I am fitting a Pareto distribution to some data and have already estimated the maximum likelihood estimates for the data. Now I need to create a fitdist (fitdistrplus library) object from it, but I am not sure how to do this. I need a fitdist object because I would like to create qq, density etc. plots with the function such as denscomp. Could someone help?
The reason I calculated the MLEs first is because fitdist does not do this properly - the estimates always blow up to infinity, even if I give the correct MLEs as the starting values (see below). If the earlier option of manually giving fitdist my parameters is not possible, is there an optimization method in fitdist that would allow the pareto parameters to be properly estimated?
I don't have permission to post the original data, but here's a simulation using MLE estimates of a gamma distribution/pareto distribution on the original.
library(fitdistrplus)
library(actuar)
sim <- rgamma(1000, shape = 4.69, rate = 0.482)
fit.pareto <- fit.dist(sim, distr = "pareto", method = "mle",
start = list(scale = 0.862, shape = 0.00665))
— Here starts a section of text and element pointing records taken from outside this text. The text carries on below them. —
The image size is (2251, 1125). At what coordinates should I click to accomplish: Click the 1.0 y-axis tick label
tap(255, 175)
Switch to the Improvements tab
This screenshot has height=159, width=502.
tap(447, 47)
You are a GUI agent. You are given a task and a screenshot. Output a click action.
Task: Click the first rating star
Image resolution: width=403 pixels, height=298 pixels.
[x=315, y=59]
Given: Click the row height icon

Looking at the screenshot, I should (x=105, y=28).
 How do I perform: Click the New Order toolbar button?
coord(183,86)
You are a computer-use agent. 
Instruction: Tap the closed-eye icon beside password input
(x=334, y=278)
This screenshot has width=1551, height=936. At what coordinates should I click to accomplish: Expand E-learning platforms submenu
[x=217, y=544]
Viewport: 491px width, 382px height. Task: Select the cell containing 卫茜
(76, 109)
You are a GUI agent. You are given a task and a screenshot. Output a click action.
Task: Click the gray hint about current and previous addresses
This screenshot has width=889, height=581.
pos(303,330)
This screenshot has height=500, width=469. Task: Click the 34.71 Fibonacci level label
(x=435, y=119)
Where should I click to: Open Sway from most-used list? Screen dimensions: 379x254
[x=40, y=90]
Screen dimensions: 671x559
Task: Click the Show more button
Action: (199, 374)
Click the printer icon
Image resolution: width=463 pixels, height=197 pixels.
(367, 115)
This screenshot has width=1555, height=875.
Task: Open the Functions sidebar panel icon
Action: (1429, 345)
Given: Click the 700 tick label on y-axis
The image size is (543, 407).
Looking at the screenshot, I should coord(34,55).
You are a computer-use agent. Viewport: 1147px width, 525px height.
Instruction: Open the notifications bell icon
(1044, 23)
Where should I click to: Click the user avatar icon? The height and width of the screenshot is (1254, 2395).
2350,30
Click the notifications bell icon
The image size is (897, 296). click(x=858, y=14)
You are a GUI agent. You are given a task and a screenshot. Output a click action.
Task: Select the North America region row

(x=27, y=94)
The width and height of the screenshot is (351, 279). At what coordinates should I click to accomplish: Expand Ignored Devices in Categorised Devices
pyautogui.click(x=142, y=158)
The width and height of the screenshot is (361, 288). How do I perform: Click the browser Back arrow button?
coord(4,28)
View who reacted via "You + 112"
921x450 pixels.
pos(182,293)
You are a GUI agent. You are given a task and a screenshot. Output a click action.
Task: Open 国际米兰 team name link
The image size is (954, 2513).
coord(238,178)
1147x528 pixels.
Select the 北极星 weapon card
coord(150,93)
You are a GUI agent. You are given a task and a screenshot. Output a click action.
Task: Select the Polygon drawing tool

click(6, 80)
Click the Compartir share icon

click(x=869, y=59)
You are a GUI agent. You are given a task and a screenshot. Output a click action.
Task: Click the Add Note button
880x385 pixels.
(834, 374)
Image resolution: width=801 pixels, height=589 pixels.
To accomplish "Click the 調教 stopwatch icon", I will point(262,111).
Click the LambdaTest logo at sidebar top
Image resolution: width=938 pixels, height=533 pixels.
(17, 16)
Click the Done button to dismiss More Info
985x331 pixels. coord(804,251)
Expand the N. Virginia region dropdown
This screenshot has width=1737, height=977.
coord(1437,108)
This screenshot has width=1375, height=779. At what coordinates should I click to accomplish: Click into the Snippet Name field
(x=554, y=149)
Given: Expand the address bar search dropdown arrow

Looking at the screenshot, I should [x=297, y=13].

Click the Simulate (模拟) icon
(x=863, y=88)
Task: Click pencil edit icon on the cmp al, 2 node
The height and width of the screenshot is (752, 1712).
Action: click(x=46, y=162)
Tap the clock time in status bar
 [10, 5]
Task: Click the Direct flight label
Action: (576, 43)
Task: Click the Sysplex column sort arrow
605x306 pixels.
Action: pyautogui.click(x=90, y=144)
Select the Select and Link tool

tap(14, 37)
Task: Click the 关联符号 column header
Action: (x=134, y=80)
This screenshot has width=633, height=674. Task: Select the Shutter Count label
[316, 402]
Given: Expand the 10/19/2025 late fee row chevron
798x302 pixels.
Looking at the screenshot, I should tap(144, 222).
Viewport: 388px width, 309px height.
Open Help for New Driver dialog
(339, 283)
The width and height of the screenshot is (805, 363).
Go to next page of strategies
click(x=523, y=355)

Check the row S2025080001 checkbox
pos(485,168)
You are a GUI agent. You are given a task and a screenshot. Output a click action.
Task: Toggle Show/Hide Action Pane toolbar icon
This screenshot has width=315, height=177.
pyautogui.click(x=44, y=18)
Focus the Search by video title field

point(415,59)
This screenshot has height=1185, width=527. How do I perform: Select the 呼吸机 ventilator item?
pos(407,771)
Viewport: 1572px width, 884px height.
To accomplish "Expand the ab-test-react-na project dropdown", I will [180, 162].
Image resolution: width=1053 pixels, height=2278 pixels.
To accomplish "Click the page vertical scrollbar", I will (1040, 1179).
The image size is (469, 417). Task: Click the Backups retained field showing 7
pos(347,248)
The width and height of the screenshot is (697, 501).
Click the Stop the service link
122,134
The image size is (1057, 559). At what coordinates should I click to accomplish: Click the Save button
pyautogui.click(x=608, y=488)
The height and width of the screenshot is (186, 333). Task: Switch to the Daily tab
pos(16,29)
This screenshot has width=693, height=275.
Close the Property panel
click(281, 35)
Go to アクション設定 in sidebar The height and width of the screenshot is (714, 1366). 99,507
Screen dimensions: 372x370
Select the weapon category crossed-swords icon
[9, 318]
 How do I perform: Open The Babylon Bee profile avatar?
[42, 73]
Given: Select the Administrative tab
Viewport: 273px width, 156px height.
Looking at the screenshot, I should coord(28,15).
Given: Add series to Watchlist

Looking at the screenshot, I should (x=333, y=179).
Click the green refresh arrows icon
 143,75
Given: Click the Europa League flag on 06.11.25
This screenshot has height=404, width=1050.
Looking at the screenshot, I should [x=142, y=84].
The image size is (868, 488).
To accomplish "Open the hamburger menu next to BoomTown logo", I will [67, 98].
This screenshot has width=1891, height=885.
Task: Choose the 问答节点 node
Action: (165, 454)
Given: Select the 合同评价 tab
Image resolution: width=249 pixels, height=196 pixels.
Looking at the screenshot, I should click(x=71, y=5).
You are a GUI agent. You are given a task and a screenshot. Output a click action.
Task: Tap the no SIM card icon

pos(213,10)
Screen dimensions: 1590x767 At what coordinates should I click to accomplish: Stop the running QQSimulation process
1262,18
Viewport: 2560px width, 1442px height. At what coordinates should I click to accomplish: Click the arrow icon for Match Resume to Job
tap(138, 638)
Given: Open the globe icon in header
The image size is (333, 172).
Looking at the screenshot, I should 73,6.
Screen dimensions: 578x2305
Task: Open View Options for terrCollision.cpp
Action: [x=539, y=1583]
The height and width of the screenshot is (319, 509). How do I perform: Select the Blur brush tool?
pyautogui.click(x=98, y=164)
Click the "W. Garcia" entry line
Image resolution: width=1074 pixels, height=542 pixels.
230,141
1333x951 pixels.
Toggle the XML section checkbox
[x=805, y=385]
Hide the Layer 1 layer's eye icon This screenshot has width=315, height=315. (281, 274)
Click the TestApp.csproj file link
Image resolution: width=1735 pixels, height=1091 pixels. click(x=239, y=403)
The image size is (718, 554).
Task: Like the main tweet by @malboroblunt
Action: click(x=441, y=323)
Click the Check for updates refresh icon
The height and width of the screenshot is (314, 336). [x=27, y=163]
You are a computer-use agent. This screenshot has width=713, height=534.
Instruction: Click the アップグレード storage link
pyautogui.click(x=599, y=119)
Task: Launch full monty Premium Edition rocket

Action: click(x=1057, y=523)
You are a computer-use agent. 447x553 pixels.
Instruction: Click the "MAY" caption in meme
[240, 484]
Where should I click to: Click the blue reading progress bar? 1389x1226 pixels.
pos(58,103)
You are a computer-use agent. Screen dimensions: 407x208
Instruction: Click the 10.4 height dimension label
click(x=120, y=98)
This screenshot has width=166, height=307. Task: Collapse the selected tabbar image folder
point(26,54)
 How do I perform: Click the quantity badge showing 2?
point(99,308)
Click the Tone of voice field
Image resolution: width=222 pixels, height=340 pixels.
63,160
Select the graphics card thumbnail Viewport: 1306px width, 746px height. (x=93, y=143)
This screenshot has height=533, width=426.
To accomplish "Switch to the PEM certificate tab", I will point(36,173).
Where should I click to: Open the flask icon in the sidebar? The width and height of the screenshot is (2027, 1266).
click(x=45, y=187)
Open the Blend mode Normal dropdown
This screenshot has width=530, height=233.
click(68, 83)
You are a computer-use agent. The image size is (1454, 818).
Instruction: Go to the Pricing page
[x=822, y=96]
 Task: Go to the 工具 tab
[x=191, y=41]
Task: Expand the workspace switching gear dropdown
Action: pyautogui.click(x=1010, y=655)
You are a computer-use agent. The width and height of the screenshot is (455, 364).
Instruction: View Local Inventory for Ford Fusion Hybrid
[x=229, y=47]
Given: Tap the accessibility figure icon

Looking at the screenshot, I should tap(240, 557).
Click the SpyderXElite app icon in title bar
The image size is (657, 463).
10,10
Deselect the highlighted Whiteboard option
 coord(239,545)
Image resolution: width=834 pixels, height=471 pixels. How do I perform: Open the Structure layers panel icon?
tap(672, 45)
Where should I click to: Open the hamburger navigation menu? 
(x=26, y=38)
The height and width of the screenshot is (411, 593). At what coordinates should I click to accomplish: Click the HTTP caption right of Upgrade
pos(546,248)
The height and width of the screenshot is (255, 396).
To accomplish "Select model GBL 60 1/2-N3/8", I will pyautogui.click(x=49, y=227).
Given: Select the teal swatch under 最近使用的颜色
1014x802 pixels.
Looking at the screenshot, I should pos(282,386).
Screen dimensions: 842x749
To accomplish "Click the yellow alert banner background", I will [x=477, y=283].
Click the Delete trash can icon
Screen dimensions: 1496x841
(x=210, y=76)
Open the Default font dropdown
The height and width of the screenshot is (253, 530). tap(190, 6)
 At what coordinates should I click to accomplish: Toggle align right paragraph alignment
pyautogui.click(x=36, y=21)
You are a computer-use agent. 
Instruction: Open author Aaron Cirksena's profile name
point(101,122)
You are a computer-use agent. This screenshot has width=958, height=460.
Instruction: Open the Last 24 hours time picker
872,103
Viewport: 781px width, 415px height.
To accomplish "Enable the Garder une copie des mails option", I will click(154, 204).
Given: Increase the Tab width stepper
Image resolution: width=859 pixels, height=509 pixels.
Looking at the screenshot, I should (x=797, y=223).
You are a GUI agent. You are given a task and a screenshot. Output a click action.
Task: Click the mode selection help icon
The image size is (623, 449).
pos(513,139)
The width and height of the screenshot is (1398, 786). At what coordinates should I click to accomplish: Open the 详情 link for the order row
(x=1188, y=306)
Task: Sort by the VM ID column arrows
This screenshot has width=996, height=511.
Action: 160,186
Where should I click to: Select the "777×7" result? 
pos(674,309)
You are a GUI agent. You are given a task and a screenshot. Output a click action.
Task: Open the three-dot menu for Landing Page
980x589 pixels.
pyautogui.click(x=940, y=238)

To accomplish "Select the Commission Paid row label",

#Estimates blow up to infinity
fit.pareto$estimate
If you look at the ?fitdist
help topic, it describes what fitdist
objects look like: they are lists with lots of components. If you can compute substitutes for all of those components, you should be able to create a fake fitdist
object using code like
fake <- structure(list(estimate = ..., method = ..., ...),
class = "fitdist")
For the second part of your question, you'll need to post some code and data for people to improve.
Edited to add:
I added set.seed(123)
before your simulation of random data. Then I get the MLE from fitdist
to be
scale shape
87220272 9244012
If I plot the log likelihood function near there, I get this:
loglik <- Vectorize(function(shape, scale) sum(dpareto(sim, shape, scale, log = TRUE)))
shape <- seq(1000000, 10000000, len=30)
scale <- seq(10000000, 100000000, len=30)
surface <- outer(shape, scale, loglik)
contour(shape, scale, surface)
points(9244012, 87220272, pch=16)
That looks as though fitdist
has made a somewhat reasonable choice, though there may not actually be a finite MLE. How did you find the MLE to be such small values? Are you sure you're using the same parameters as dpareto
uses?